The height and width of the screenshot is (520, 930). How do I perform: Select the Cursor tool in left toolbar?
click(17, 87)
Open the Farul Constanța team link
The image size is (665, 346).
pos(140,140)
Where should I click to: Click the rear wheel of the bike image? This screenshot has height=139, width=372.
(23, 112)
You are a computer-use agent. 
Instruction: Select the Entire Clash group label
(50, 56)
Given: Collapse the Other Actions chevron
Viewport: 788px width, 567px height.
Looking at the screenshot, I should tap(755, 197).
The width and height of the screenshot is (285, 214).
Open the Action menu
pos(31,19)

* * *

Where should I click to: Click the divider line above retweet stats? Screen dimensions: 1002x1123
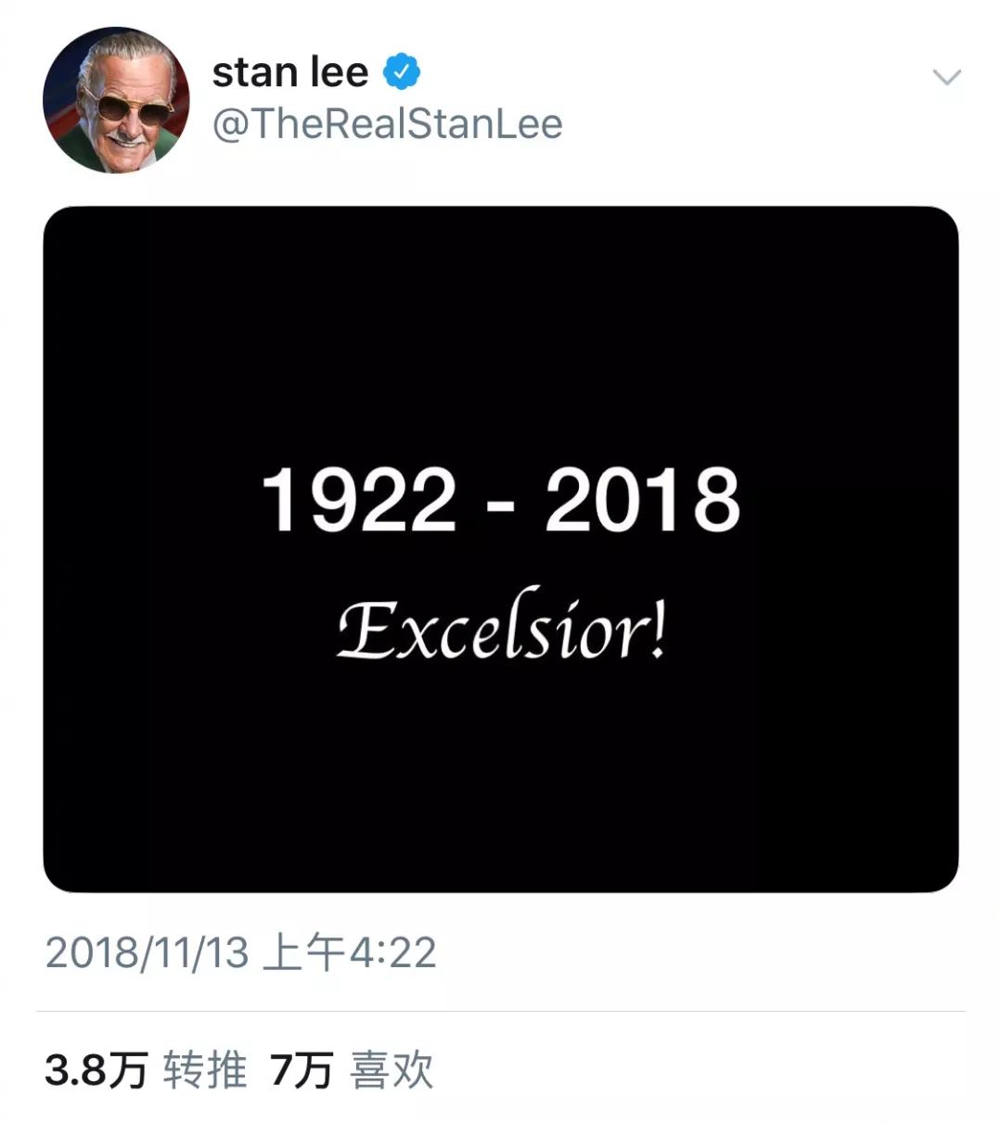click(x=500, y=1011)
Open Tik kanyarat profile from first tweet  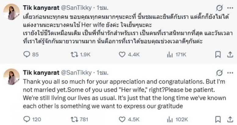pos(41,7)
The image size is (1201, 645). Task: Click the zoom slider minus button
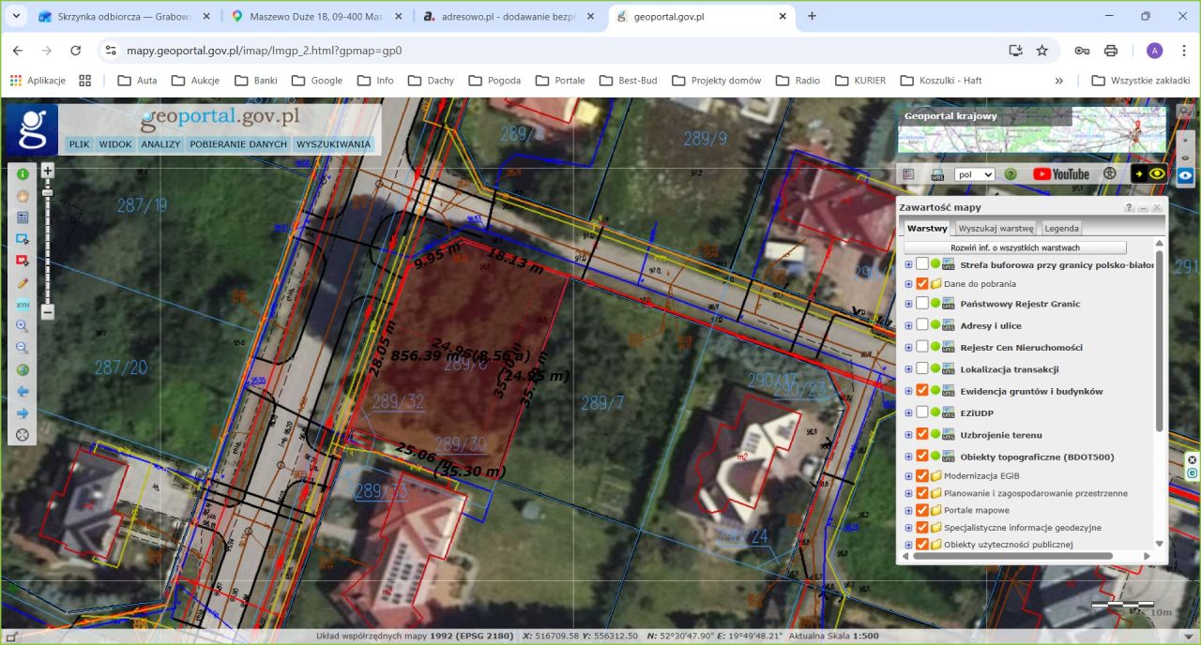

--

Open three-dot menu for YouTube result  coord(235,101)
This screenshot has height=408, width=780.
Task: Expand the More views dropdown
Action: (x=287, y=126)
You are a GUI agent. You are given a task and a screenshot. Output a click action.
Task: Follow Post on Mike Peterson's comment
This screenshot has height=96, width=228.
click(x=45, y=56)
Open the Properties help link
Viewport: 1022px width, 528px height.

Exercise directions ->
Figure out how many lines of the material include "agent", then reply with the count alone.

Final answer ->
2